When reflecting about the results of the awareness and hygiene campaign, KCD field staff says that it has certainly had a positive impact on the community. KCD has not only managed to bring people’s attention to the issues of hygiene but also reduced the fears related to COVID-19. Chiva mentions that “now when people realized there is no coronavirus in their communities, the fear is reduced. They slowly start to travel outside of their villages, do celebrations together in small groups“. Kimmoy supports her, saying that: “community now knows KCD and its work much better”. And Siv concludes: “I could see that people started to wash their hands more. Ethnic Vietnamese people also became more interested in getting engaged in KCD activities and local authorities were also very supportive of KCD”.
Even though some positive results were achieved, there are still many challenges, arising from the pandemic that we will have to respond. Being engaged in the Child Rights project, Kimmoy and Chiva fear that children now spend a lot of time on their mobile phones. They are also worried about education as they are afraid that after being away from school for such a long time and even sometimes starting to work to support their families during difficult times, children might not return to their education which will increase the school drop out rates in their community significantly.

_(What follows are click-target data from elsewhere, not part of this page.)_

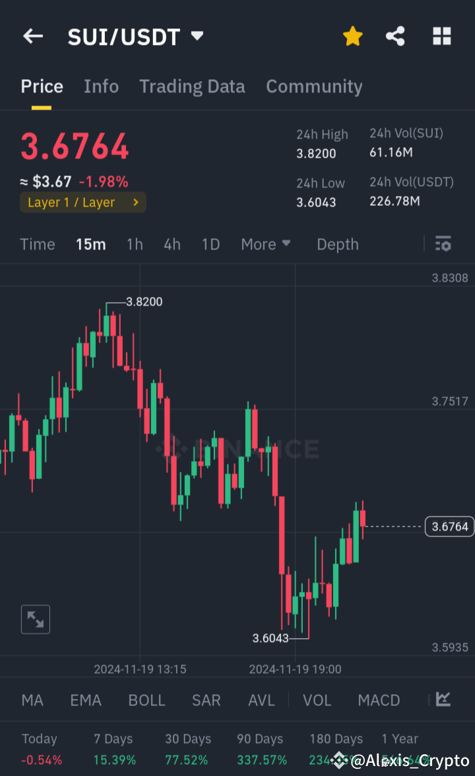Viewport: 475px width, 776px height.
Task: Open the chart indicator settings icon
Action: pos(443,243)
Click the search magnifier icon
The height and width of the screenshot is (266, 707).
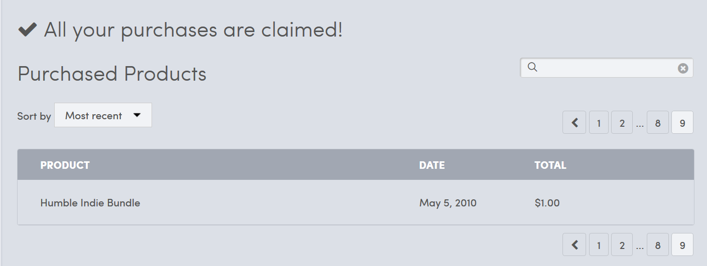coord(533,68)
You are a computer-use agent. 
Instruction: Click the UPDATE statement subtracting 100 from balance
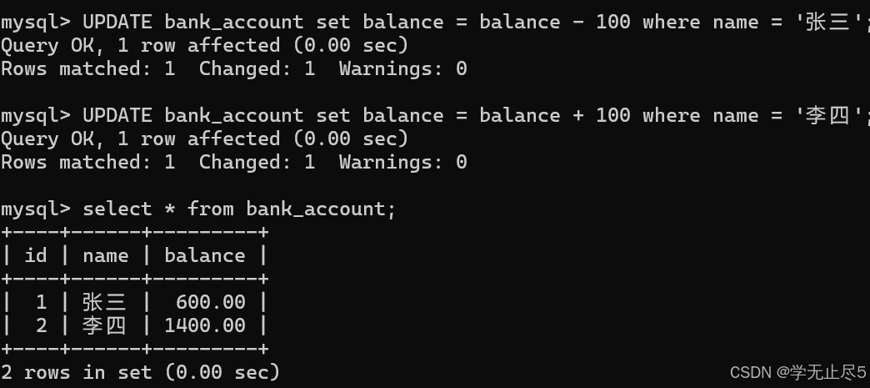(433, 23)
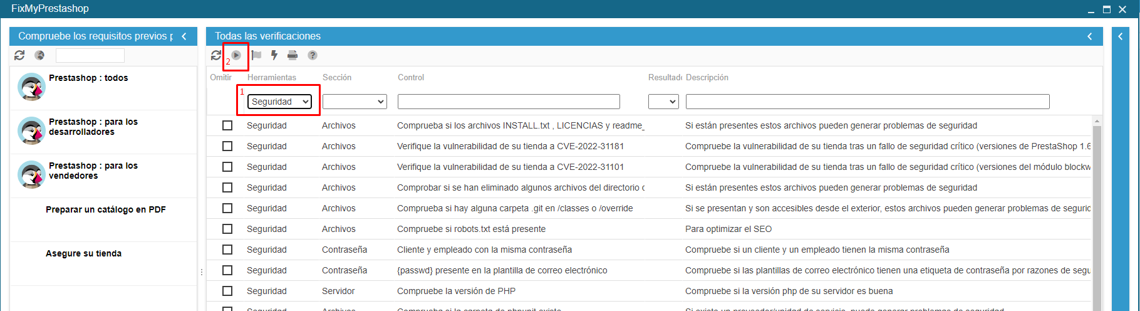
Task: Click the globe icon in left panel
Action: (x=39, y=55)
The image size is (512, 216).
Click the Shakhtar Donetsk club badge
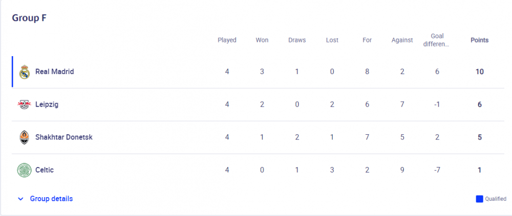click(24, 137)
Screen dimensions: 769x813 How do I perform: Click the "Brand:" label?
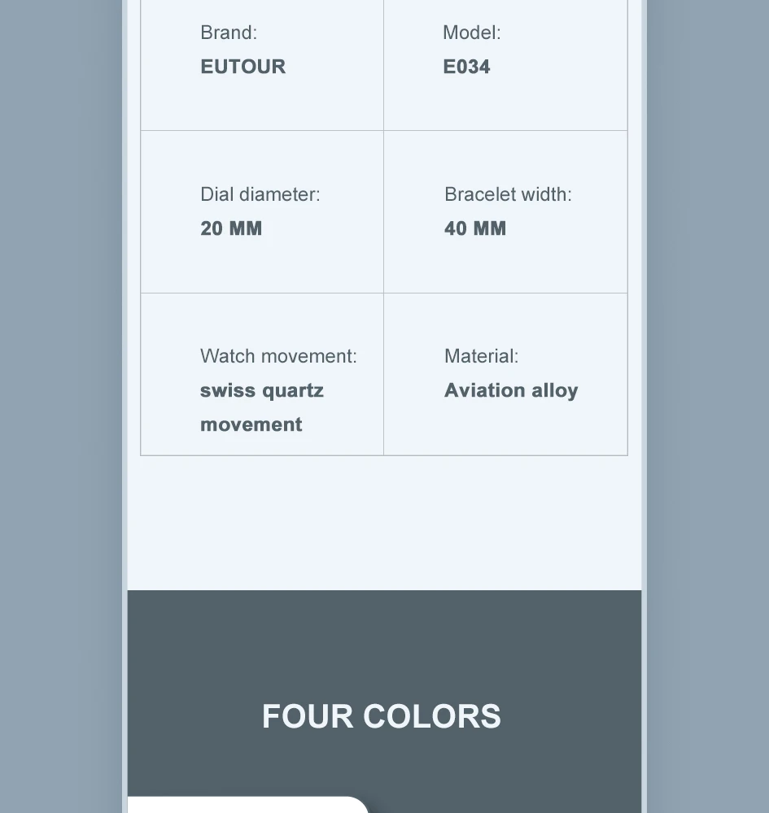(229, 33)
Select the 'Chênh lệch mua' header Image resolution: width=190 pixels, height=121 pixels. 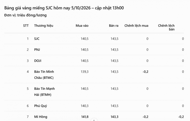[136, 26]
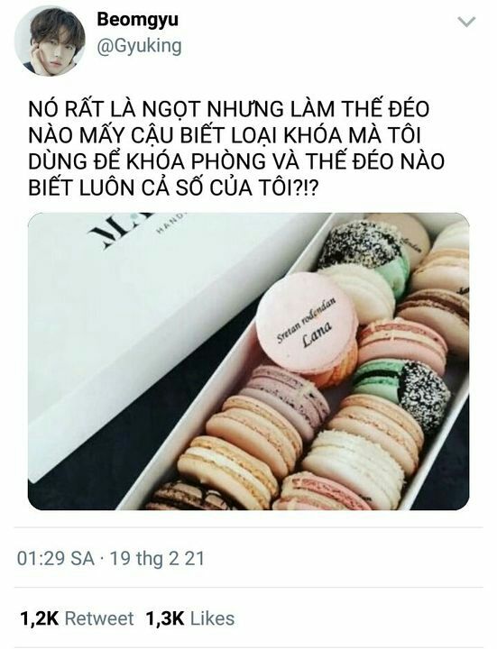The image size is (497, 649).
Task: Click the tweet line ending CỦA TÔI?!?
Action: 173,187
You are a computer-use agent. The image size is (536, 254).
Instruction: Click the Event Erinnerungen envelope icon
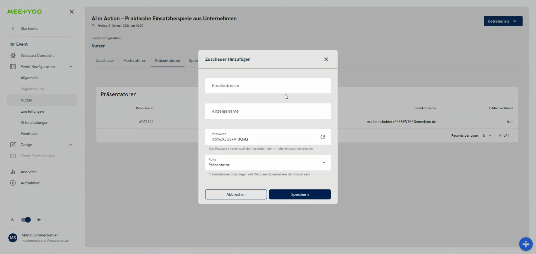click(13, 156)
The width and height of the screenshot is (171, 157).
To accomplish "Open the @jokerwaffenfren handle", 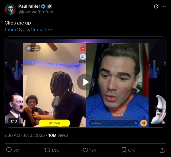I will point(36,12).
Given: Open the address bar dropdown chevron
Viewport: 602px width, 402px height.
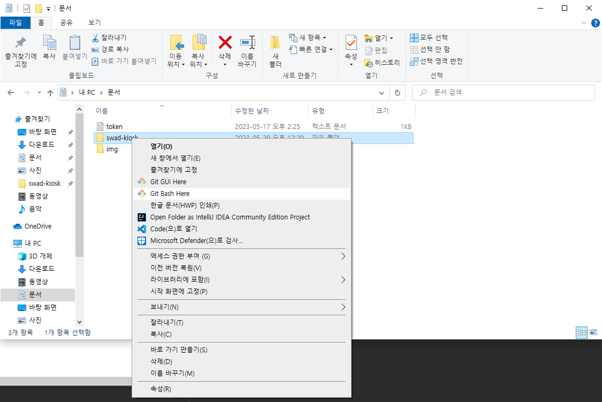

They point out the unfortunate tendency that around 30% of youth have already left Prek Chrey to search for a job outside of their home community during the pandemic. Issues of drugs, domestic violence, gambling, misbehaving and rumours are also of extreme concern. Therefore, it is a new challenge for KCD to collect, analyze and design adequate response to these new threats.
They put big hopes on young people to lead this response, by bringing those issues to the public and making their voice heard. As opportunities for social contacts are limited at the moment, the value of online communication has increased. When we arrived at Prek Chrey, we found field staff shooting a video for children, which explained the proper way of handwashing in a playful manner.
As long as COVID-19 continues, new challenges will arise. This means that we have to be flexible and always ready to react.